Иногда — вот как тем вечером, о котором он вспоминал, она возвращается после тяжелой работы (она ходит к людям убирать) и никого не застает дома. Старуха ушла за покупками, дети еще не вернулись из школы. Тогда она скрючивается на стуле и с затуманенным взглядом погружается в бесконечное созерцание щели в полу. В сгущающихся сумерках эта немая жалоба исполнена безмерной тоски: и некому узнать об этом.
И все же один из детей страдает, видя мать в эти минуты, когда она, судя по всему, только и бывает счастлива. Если он, войдя, различает в полутьме тощую фигурку с костлявыми плечами, то останавливается на пороге: ему страшно. Он много чего стал понимать. Собственная жизнь его почти не занимает. Но это молчание животного причиняет ему невыносимую боль. Он жалеет мать, значит ли это, что он ее любит? Она ни разу не приласкала его — да она и не умеет. Он чувствует себя здесь посторонним, и от этого приходит сознание горя. Она не слышит его, потому что она глухая.
Сейчас вернется старуха, и жизнь пойдет своим чередом: круг света от керосиновой лампы, клеенка на столе, крики, брань. Но сейчас ее молчание означает некую передышку, мгновение вечности. Ребенок смутно чувствует это, и в охватившем его порыве ему кажется, будто он чувствует любовь к матери. А так и должно быть, ведь это все же его мать.
О чем она сейчас думает, о чем же таком она думает? Ни о чем. Свет и шум остались снаружи; здесь молчание и тьма. Ребенок вырастет, пойдет учиться. Его воспитывают, и будут требовать от него благодарности, словно это сможет уберечь его от горя. Мать по-прежнему будет замыкаться в молчании. И ребенок по-прежнему будет безмолвно вопрошать и ее, и самого себя. Он вырастет в страданиях. Быть мужчиной — вот главное. Бабушка умрет, потом умрет мать, а когда-нибудь и он сам.
Мать вздрогнула от испуга. Она ругает сына. Чего он на нее уставился с дурацким видом? Пускай идет делать уроки. Сын сделал уроки. Он любил, страдал и от всего отказался. Сегодня он сидит в другой комнате, тоже уродливой и темной. Теперь он мужчина. А это ведь главное, не правда ли?

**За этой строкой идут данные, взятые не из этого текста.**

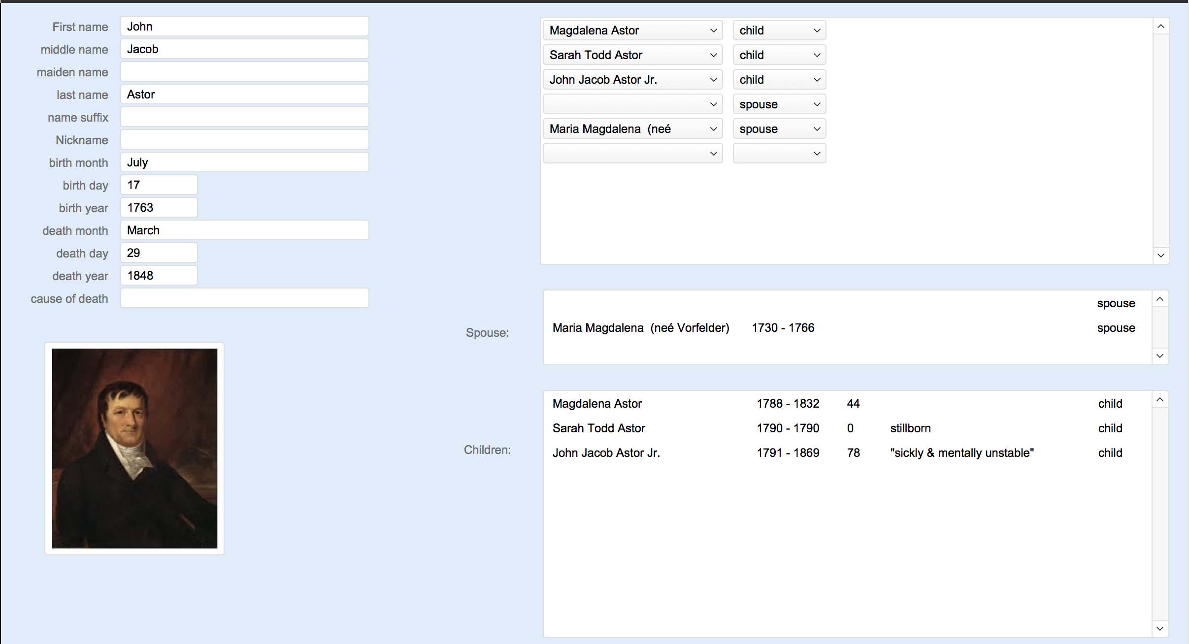The image size is (1189, 644).
Task: Click into the First name field
Action: [x=244, y=27]
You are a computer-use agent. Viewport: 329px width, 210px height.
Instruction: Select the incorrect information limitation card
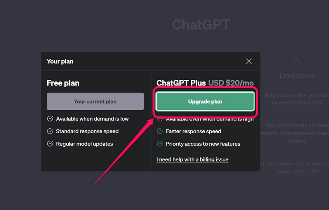[x=296, y=99]
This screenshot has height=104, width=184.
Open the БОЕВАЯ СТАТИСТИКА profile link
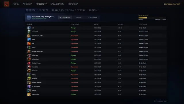pos(63,10)
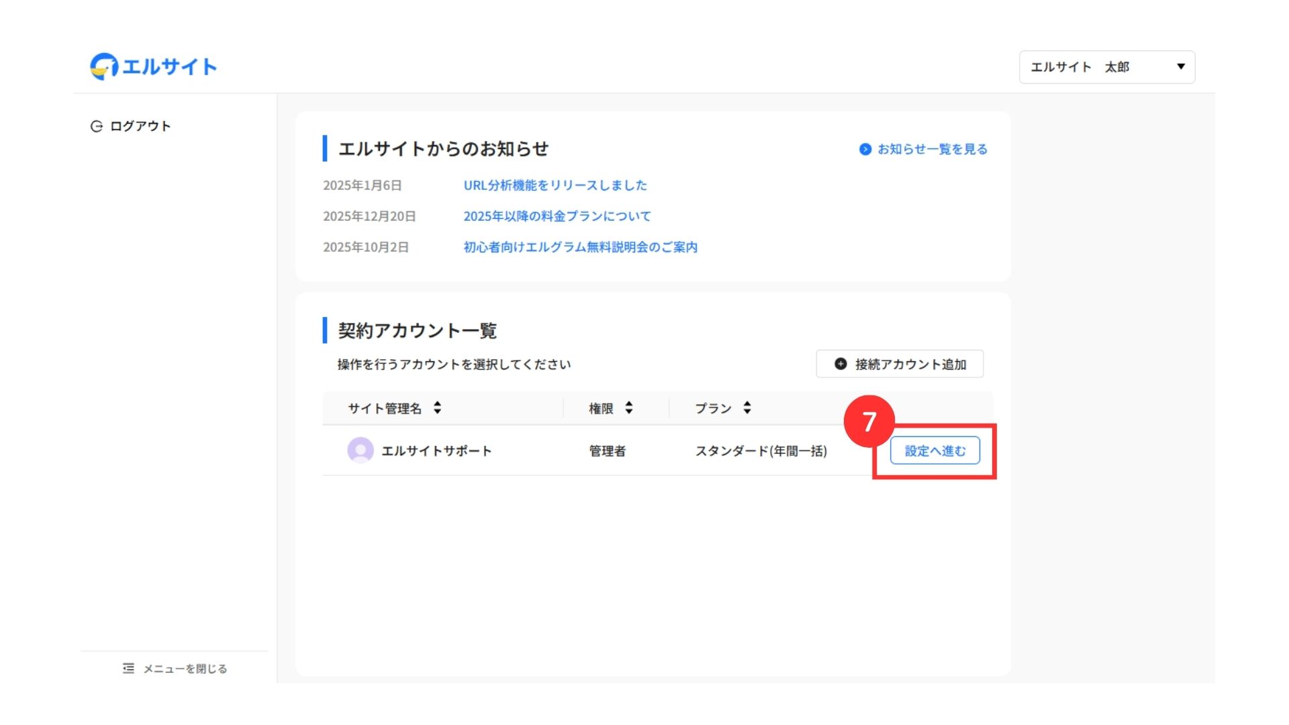
Task: Sort by プラン column arrows
Action: tap(747, 408)
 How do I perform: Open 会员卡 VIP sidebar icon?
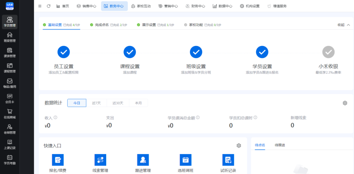tap(10, 98)
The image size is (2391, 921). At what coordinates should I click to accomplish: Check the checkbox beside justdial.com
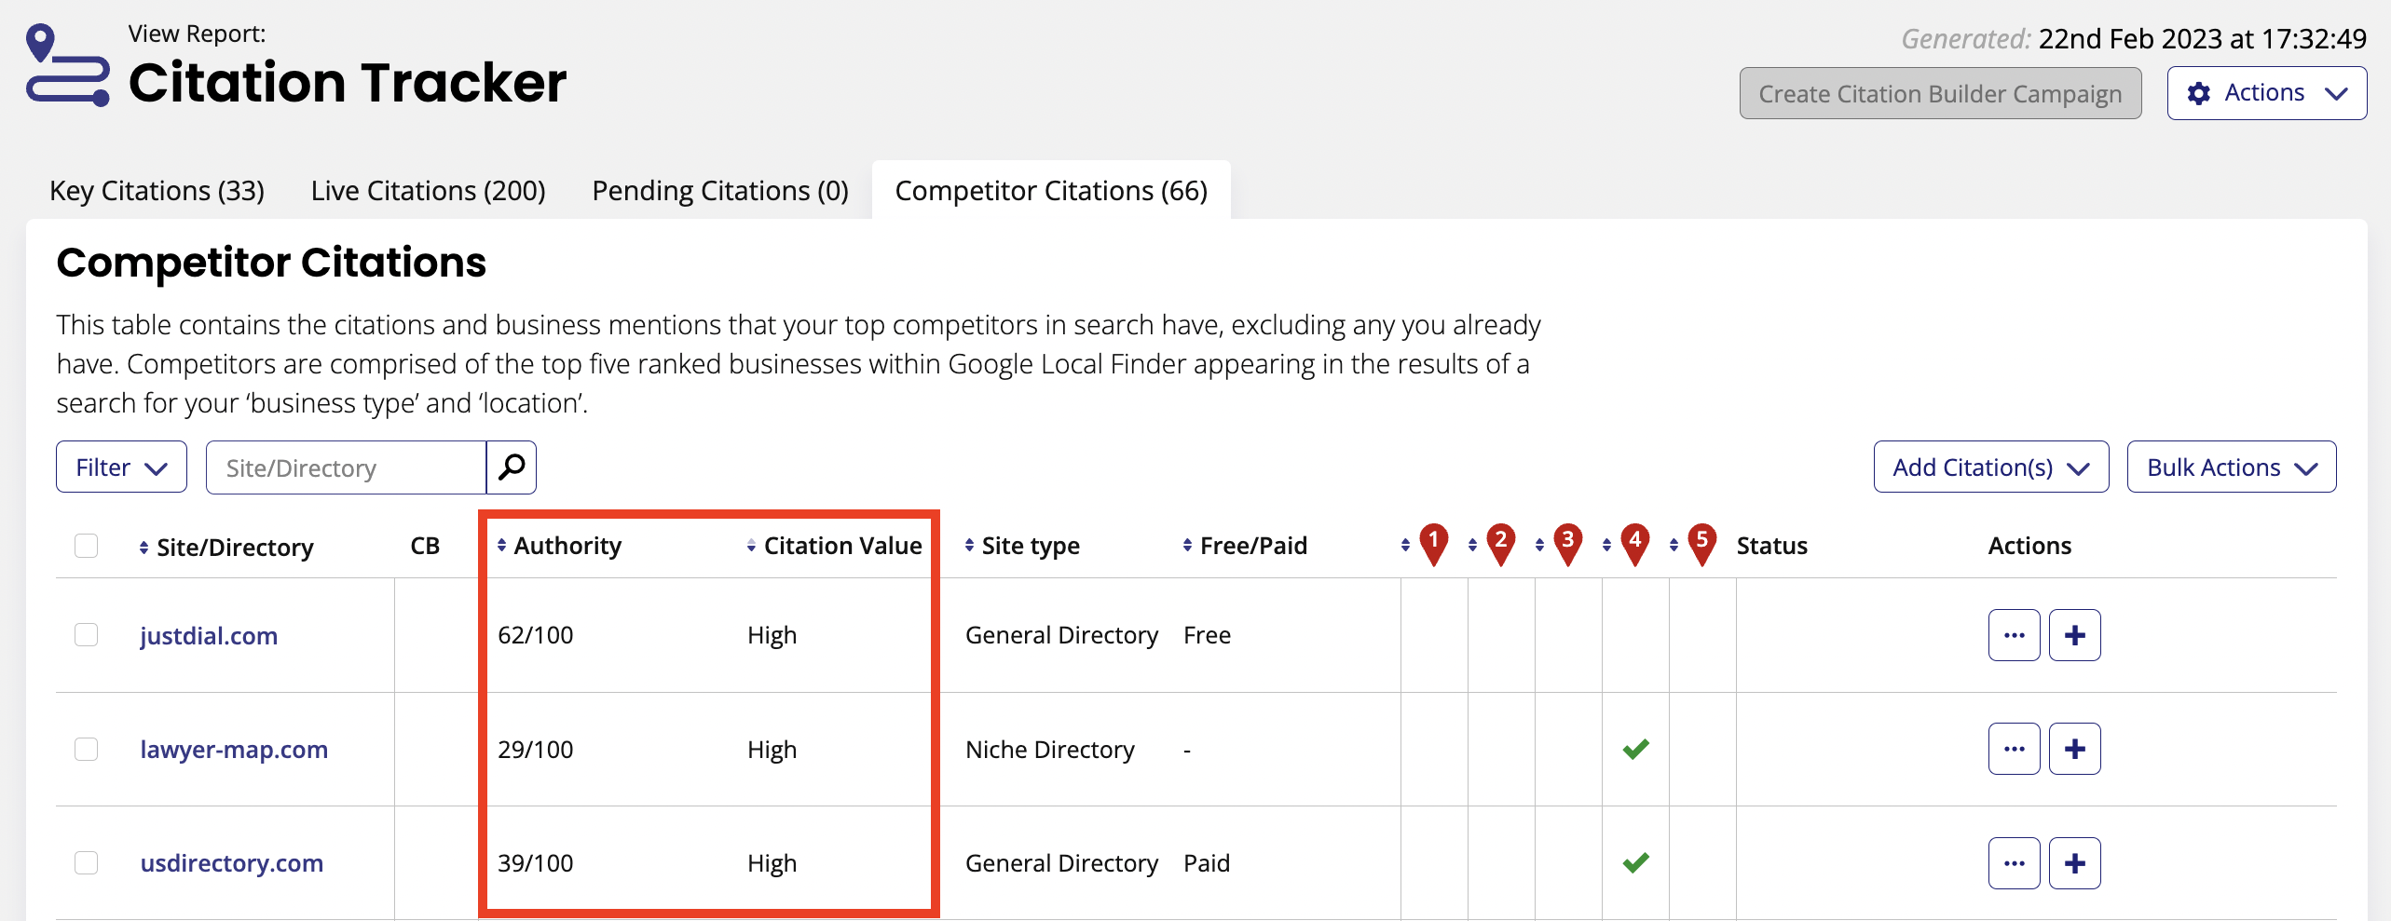pos(86,634)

Затем это голос мужчины, который родился, чтобы умереть
[Ирония// Изнанка и лицо]

Заставлять себя слушать — это было его единственным пороком, ради этого он не замечал недоверчивых взглядов, не обращал внимания на град насмешек. Для них он был старикашка, уверявший, будто в его время жилось прекрасно, а себе он казался почтенным старцем, чей жизненный опыт незаменим. Молодые не знают, что жизненный опыт — результат поражения, и чтобы хоть сколько-то узнать, надо потерять все. Он много страдал, но помалкивал об этом, считая, что произведет большее впечатление, притворяясь счастливым. Впрочем, если в этом он и заблуждался, то опять-таки ошибся бы, желая растрогать их своими горестями. Что значат страдания какого-то старика, когда жизнь захватывает вас целиком?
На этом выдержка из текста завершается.